Francis Vercamer, lui, a bien signalé sa fille dans sa déclaration d’intérêts de janvier, mais pas encore sa conjointe. « Je prends (mon épouse) de temps en temps sur des CDD ponctuels, environ deux mois par an, justifie l’élu centriste. En général, c’est pendant les congés : en novembre, c’est pour préparer les vœux, en juin pour faire le bilan de l’année. » Le centriste Meyer Habib va jusqu’à ressortir « la mention au Bac » de son fils, pour expliquer l’octroi d’un CDD à temps partiel.
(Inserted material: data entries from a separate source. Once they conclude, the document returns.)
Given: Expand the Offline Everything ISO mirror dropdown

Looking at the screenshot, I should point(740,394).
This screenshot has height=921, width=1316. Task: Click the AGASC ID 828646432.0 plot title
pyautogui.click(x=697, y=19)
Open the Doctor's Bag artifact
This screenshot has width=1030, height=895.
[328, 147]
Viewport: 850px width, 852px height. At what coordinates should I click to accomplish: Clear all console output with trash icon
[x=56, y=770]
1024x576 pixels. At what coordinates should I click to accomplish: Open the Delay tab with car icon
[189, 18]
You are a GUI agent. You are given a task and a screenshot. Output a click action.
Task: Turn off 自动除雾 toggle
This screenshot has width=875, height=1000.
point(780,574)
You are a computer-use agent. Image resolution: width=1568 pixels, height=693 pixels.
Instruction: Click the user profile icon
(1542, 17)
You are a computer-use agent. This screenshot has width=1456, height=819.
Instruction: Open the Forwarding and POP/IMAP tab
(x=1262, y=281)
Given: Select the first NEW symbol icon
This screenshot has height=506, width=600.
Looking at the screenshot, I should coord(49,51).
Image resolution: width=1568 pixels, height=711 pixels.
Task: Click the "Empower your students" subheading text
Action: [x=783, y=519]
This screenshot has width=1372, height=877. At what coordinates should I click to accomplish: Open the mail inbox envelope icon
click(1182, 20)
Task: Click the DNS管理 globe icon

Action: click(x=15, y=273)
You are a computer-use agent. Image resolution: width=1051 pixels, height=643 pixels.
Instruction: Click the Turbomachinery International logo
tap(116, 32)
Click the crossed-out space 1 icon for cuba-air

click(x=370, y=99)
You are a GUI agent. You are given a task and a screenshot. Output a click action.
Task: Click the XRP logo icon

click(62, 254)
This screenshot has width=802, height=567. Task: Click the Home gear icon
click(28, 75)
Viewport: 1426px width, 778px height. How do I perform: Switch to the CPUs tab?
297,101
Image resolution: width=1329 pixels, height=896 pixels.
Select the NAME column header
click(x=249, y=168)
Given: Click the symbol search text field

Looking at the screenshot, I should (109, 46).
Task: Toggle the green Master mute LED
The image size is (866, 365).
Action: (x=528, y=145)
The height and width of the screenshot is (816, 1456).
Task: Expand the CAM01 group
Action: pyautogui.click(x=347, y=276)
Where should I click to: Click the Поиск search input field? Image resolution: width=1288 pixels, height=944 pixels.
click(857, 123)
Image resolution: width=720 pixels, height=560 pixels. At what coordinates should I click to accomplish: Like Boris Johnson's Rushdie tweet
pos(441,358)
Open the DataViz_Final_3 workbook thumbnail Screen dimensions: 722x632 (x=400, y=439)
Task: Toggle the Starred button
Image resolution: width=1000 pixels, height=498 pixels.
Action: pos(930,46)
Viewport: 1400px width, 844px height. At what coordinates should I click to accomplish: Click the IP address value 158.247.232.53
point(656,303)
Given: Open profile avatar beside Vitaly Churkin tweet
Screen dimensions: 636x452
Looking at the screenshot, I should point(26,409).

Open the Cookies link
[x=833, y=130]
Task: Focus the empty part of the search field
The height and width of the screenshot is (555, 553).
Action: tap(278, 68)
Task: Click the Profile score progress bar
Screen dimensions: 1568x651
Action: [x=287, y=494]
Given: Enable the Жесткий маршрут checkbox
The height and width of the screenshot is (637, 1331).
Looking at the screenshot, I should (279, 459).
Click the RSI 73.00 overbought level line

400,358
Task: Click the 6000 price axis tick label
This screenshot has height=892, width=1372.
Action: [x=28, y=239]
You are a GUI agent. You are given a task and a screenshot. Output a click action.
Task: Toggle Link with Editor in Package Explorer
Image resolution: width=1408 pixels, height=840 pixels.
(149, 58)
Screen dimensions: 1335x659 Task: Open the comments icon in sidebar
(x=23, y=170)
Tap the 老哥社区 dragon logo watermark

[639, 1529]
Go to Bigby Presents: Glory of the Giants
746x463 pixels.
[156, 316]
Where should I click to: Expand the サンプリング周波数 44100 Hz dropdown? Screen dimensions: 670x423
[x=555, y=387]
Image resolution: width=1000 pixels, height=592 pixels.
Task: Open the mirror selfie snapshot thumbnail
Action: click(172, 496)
De son côté, l’UMP Claudine Schmid (élue par les Français expatriés en Suisse et au Liechstenstein) a vite fait de dégainer la “carte maîtresse” de son fils qui tient sa permanence outre-Léman : « Il parle le dialecte suisse-allemand et ça ne se trouve pas en France ! »

Etait-il opportun que Florent Boudié (PS) recrute à temps plein sa conjointe, Émilie Coutanceau, alors qu’elle occupe déjà un siège de conseillère régionale (plus deux autres mandats d’élue locale jusqu’en mars dernier) ?

Le fils de Michèle Fournier-Armand (PS), lui, exerce parallèlement, à temps plein, à la Mutuelle sociale agricole comme « gestionnaire de cotisations » – la députée précise du coup qu’elle ne l’emploie que « 7 heures par semaine ». Les filles de Jean-François Mancel (UMP) et Michel Françaix (PS), respectivement actrice et « intermittente du spectacle », semblent avoir trouvé à l’Assemblée un job alimentaire. Quant au conjoint de Laure de La Raudière (UMP), « exploitant forestier », il se transforme visiblement en assistant la moitié de la semaine.

Il est dommage que la radicale de gauche Dominique Orliac, active sur les politiques de santé et du médicament, ait omis de mentionner le métier de son fils (en CDI jusqu’à cet hiver), un pharmacien qui effectuait« des remplacements » en parallèle. De même que celui de sa fille, médecin. Le nom de celle-ci, d’ailleurs, ne figure pas encore dans la liste des collaborateurs de la députée.